The terms of this article raised a number of questions of interpretation, particularly with respect to the scope of the word “concession” and the phrase “public utilities undertaking”. The Reparation Commission entered into an agreement with the German Government to submit this and other questions raised in applying the article to the arbitration of Frederik Beichmann, president of the Court of Appeal, Trondhjem, Norway. The award of September 3, 1924 was accepted by the Reparation Commission which on June 31, 1925 concluded with Germany a protocol for the application of article 260.
The award of September 3, 1924 gave careful definitions of the terms:
“Public utility undertaking” comprises railroads of general and local interest, including tramways, and canals if they are subject to use by the general public, enterprises for the distribution of water, gas or electric current if they supply an area not too limited, or the general public; and does not comprise mining enterprises, such as those for coal, iron or copper, and those for extraction of petroleum or analogous substances, and the private schools in the Near East.
“Concession” embraces grants (octrois) of the right of exploiting mines or deposits … on condition that, according to the legislation of the country, the grant has been made by the state, or by an authority which is dependent upon a special act, and in virtue of a power discretionary in principle.
The award distinguished between enterprises which include exploitations independent of the concession and are not public utilities, these elements being separable or inseparable. Both words comprise movable and immovable property.
Certain Austrian, Hungarian, Russian, Turkish, and Polish securities were sold by the commission and the proceeds included in the annuities of the Experts’ (Dawes) Plan. A list of Danzig, Austrian, Hungarian, Russian, and Slesvig securities, held by the Reparation Commission, was returned to Germany. A further agreement of September 16, 1926 restored to Germany small amounts of company shares and other securities in ruble values and various contracts and concessions relating to African and Pacific areas in application of article 123.

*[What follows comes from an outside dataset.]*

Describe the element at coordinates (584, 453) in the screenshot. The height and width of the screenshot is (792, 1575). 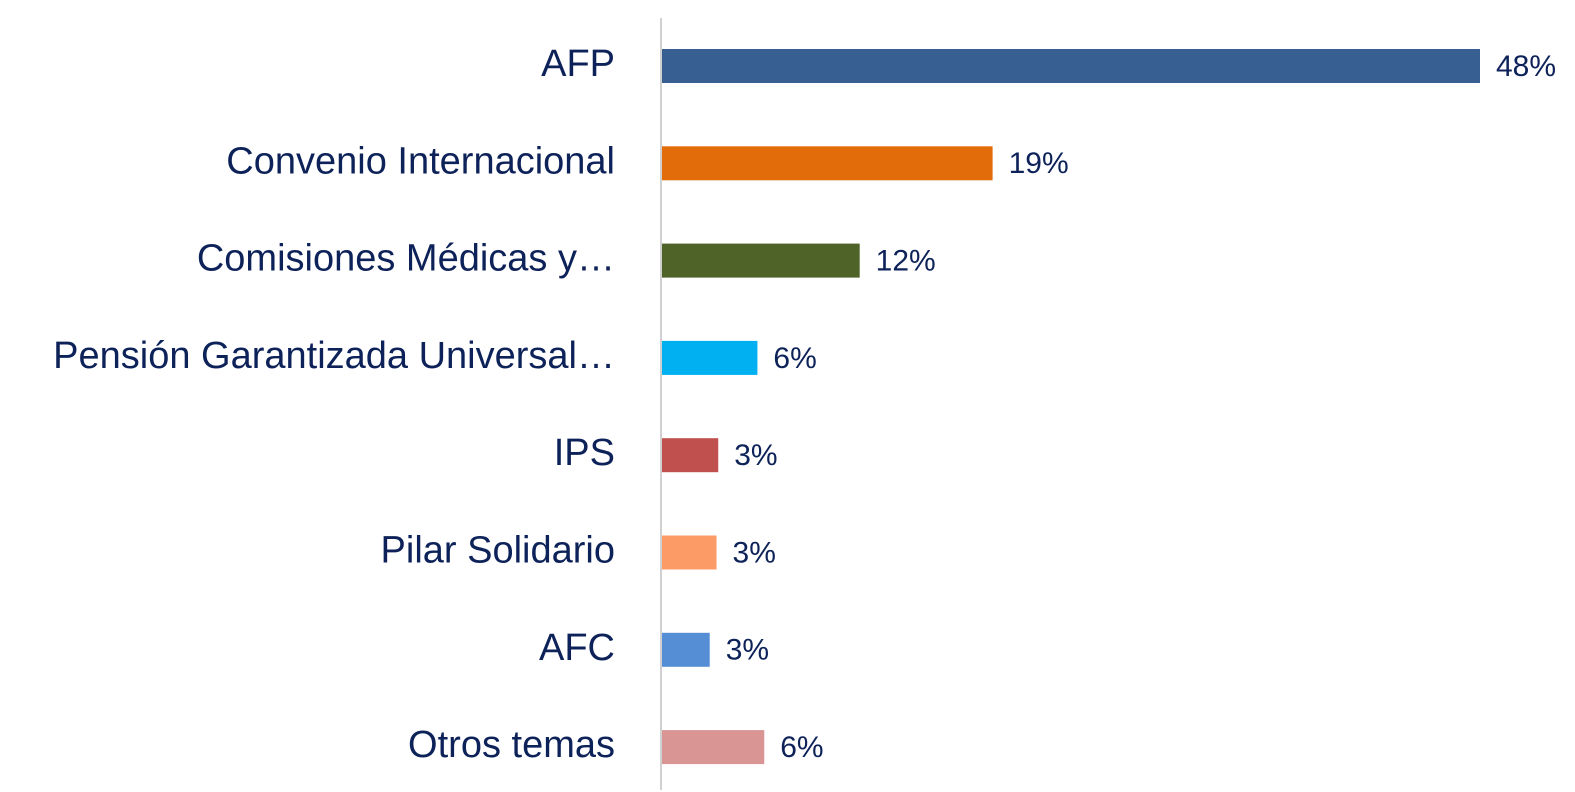
I see `category-label: IPS` at that location.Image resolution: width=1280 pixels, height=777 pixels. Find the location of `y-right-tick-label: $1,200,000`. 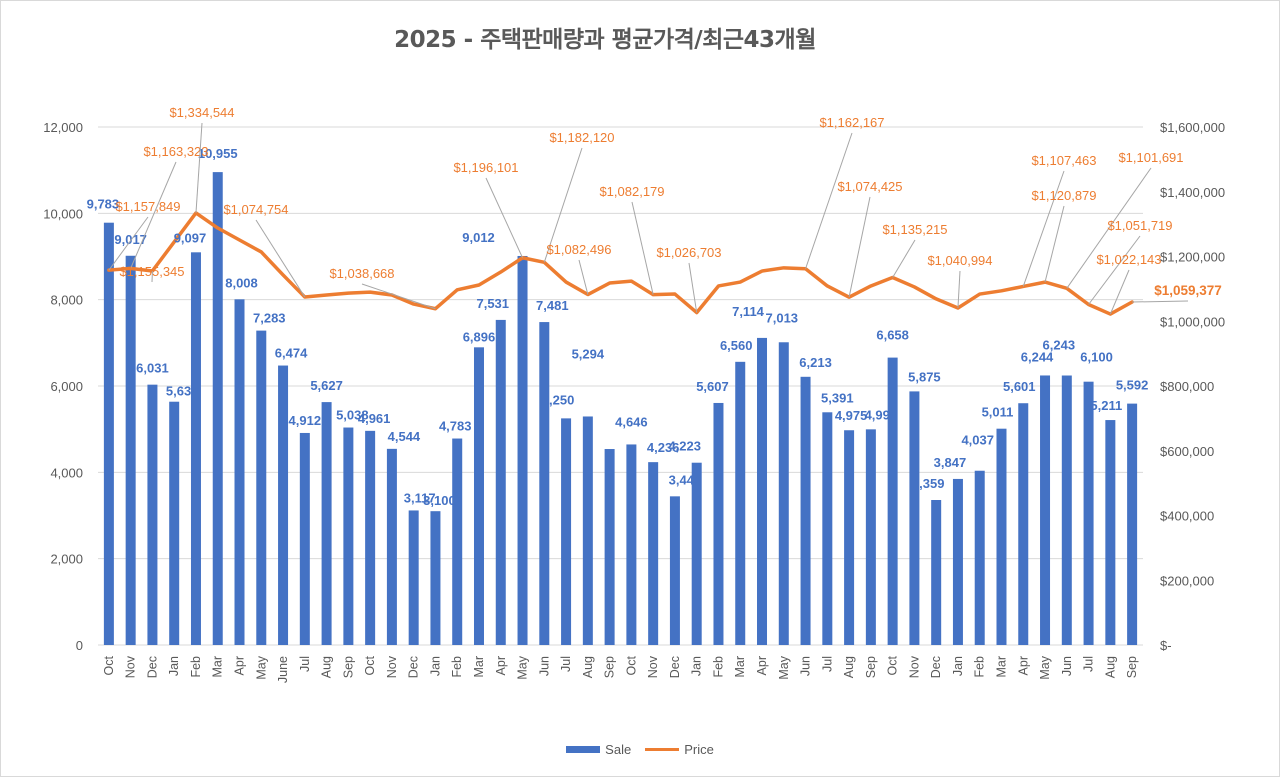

The list of securities transferred by Germany is given in Report on the Work of the Reparation Commission from 1920 to 1922, p. 191. Altogether 9,281,133 gold marks was realized on securities under this article.
The provisions of the article, the Reparation Commission decided, were applicable only to rights and interests situated in ceded, reincorporated or mandated territory which the competent government did not liquidate under the provisions of article 297. Such liquidations gave rise to no credit on the reparation account.
Note to IX, 261
The claims of Germany against Austria, Bulgaria, and Hungary referred to in this article and the debts of Germany referred to in [Page 544]articles 213 of the Austrian treaty, 196 of the Hungarian treaty, and 145 of the Bulgarian treaty were “finally canceled” by annex II, 2 (ii), of the agreement of January 20, 1930.
Note to IX, 262
See part VIII, annex II, paragraph 12 (c).

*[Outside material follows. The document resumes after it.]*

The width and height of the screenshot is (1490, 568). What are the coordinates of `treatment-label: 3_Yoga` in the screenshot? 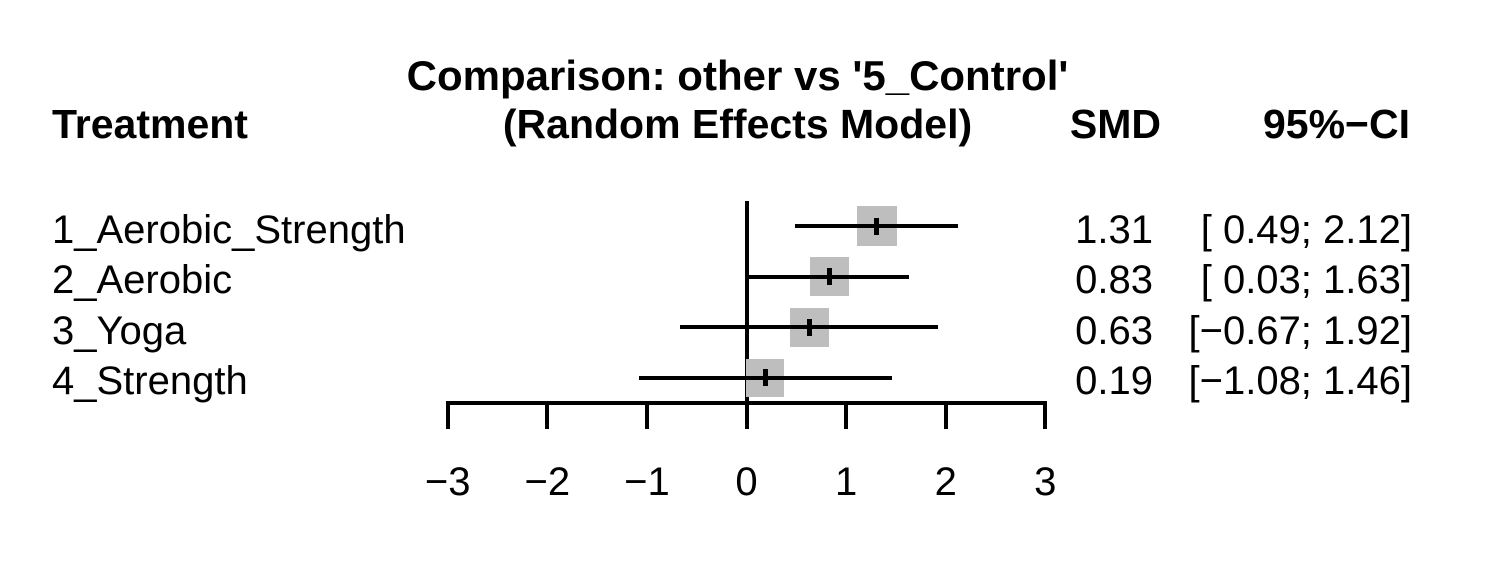 It's located at (120, 331).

Germany gives a guarantee to the Brazilian Government that all sums representing the sale of coffee belonging to the State of Sao Paolo in the ports of Hamburg, Bremen, Antwerp and Trieste, which were deposited with the Bank of Bleichröder at Berlin, shall be reimbursed together with interest at the rate or rates agreed upon. Germany, having prevented the transfer of the sums in question to the State of Sao Paolo at the proper time, guarantees also that the reimbursement shall be effected at the rate of exchange of the day of the deposit.
Germany gives a guarantee to the Brazilian Government that all sums representing the compulsory sale of coffee belonging to the State of Sao Paolo in the ports of Hamburg, Bremen, Antwerp and Trieste, which were deposited with the Bank of Bleichröder at Berlin, shall be reimbursed together with interest at 5 per cent. from the day of the deposit …
Note to IX, 263
The proceeds of the sale of São Paulo coffee, running from November 25, 1914 to November 30, 1920, amounted to £6,259,673 19s. 6d.